EXERCISE PROMPT:
Copy, word for word, each line of the data below from the first through the line containing "You are a computer-use agent. Image", and stop there.

Stored data entries
((
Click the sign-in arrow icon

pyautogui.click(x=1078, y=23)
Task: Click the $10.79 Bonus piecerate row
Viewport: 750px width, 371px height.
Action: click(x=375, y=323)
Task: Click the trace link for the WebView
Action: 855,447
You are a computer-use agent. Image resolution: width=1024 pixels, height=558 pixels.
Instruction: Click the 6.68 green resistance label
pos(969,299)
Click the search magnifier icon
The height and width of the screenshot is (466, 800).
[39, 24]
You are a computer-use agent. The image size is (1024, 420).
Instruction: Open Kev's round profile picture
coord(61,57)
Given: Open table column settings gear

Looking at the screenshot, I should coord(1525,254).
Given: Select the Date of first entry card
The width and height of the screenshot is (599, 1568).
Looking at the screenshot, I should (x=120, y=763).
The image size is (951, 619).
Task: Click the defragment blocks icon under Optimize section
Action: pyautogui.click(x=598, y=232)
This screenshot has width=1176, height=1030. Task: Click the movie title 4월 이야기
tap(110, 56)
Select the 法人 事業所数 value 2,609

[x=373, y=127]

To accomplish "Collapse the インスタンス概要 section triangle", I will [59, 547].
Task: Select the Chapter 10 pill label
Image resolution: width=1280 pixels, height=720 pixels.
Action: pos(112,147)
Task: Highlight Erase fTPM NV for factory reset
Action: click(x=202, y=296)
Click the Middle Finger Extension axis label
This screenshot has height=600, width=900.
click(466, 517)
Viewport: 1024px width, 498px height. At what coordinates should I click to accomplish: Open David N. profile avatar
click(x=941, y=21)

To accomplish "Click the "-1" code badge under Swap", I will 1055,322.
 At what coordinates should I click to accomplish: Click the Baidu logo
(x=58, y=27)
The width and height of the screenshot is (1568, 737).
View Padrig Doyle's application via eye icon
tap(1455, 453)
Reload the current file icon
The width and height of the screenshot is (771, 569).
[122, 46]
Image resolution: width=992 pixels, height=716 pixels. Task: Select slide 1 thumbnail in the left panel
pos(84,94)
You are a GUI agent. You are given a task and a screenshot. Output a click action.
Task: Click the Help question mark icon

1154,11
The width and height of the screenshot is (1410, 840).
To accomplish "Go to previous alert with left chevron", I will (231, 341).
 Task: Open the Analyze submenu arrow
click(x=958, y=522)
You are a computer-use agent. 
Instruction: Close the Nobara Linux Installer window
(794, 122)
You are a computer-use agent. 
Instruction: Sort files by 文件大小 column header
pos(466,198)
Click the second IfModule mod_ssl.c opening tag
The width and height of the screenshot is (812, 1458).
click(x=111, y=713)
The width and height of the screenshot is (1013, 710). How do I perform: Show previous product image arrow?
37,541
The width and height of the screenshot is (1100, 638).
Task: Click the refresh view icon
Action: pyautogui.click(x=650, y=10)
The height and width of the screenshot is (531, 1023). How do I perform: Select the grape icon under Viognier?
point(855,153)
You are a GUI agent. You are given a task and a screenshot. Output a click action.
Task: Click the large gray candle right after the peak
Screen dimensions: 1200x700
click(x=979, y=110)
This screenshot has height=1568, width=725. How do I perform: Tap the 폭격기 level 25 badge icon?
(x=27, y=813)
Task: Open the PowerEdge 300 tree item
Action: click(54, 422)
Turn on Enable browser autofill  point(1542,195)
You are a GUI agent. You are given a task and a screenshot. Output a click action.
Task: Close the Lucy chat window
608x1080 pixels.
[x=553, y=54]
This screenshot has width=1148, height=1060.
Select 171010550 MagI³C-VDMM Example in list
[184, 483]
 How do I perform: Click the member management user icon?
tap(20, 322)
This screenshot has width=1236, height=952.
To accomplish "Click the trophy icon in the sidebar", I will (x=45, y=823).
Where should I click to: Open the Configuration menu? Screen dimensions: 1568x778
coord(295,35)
))
TASK OUTPUT:
Click the sign-in arrow icon

pyautogui.click(x=1078, y=23)
Task: Click the $10.79 Bonus piecerate row
Viewport: 750px width, 371px height.
Action: click(x=375, y=323)
Task: Click the trace link for the WebView
Action: 855,447
You are a computer-use agent. Image resolution: width=1024 pixels, height=558 pixels.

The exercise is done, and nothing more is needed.